WORK REQUIRED:
According to the URS research page, what size system did the group use for its coarse-grained MD studies of gas hydrates?

URS Research

The Unconventional Resource Simulation (URS)  research group focuses on the multiscale numerical modeling of the coupled physical processes in unconventional resources, such as shale plays and natural gas hydrates. We also study the storage of carbon dioxide and hydrogen in the subsurface and as hydrates for transportation.

 

Fracture Modeling

Considering the increased interest in developing naturally fractured tight rocks such as unconventional oil and gas (UOG) reservoirs and enhanced geothermal systems(EGS), it is essential to model such systems accurately and efficiently. We have made some significant research contributions in this regard, including:

  • The development of an open-source "shale" module, which is part of the MATLAB Reservoir Simulation Toolkit (MRST). It was published by the Cambridge University Press as Chapter 10 of the Advanced MRST Book.
  • The development of the first 3D projection-based embedded discrete fracture model (pEDFM), which can model fractures of any orientation in a 3D space, as in the figures below (https://doi.org/10.2118/201243-PA).
  • The development of a transient embedded discrete fracture model (tEDFM) for tight rocks, which replaces the pseudo-steady state matrix-fracture non-neighboring flux term in the EDFM with a transient term (https://doi.org/10.1038/s41598-022-26536-w).

Pressure profile of fractured Bakken shale reservoir

Figure shows the pressure profile from a 3D pEDFM simulation of a Bakken shale oil reservoir with natural fractures. 

 

Stencil Grid for Eagle Ford shale

Figure shows a stencil grid for pEDFM simulation of an Eagle Ford shale oil reservoir with natural fractures. 

Molecular Simulation of Clathrate Hydrates

Gas clathrate hydrates are icelike crystalline solids that contain gas molecules caged within the ringed frameworks formed by hydrogen bonds in water molecules. They are formed when water and certain gases co-exist at high pressures and low temperatures. Hydrates vary in structure depending on the pressure, temperature, and size of the gas molecule. Various researchers have performed equilibrium MD simulations of gas hydrates to study how they form and dissociate. To account for the long-range electrostatic interactions in water, most of these studies use all-atom models (AAM) like the TIP4P-ice. However, non-polar gas molecules are modeled using united-atom models (UAM) for improved computational efficiency, like the optimized potential for liquid simulation (OPLS) for methane. The combination of all-atom and united-atom models still limits the scale of such MD studies to a couple of nanometers and nano- to microseconds because there are usually more than five water molecules to every gas molecule in a hydrate. Therefore, most previous studies that use all-atom water models to study hydrate formation are limited to very few hydrate cages and may not yield statistically significant results on the kinetics of hydrate formation/dissociation. We have performed coarse-grained MD studies using a 96x12x12 nm system with half-million molecules to obtain new insights into the formation and dissociation of gas hydrates.

DATA SEGMENT:
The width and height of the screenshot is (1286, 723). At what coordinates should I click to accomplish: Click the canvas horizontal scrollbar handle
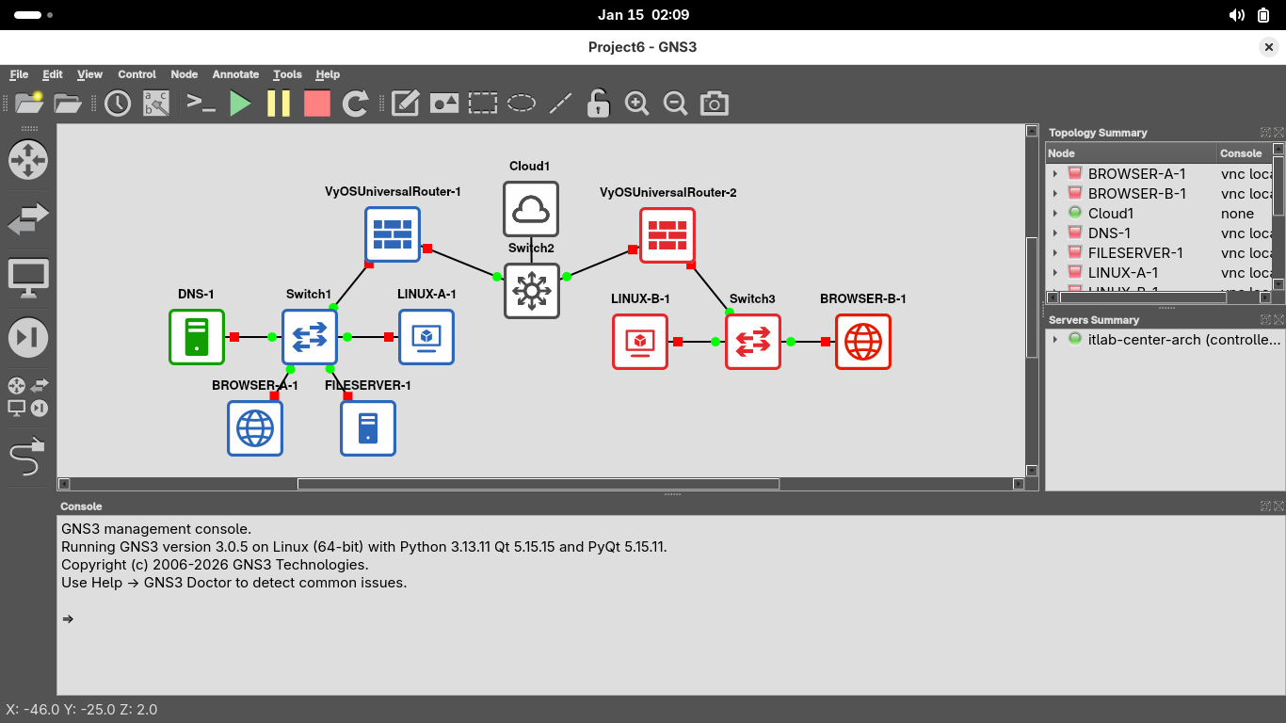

SOLUTION FOR THIS EXERCISE:
A 96x12x12 nm system with half a million molecules.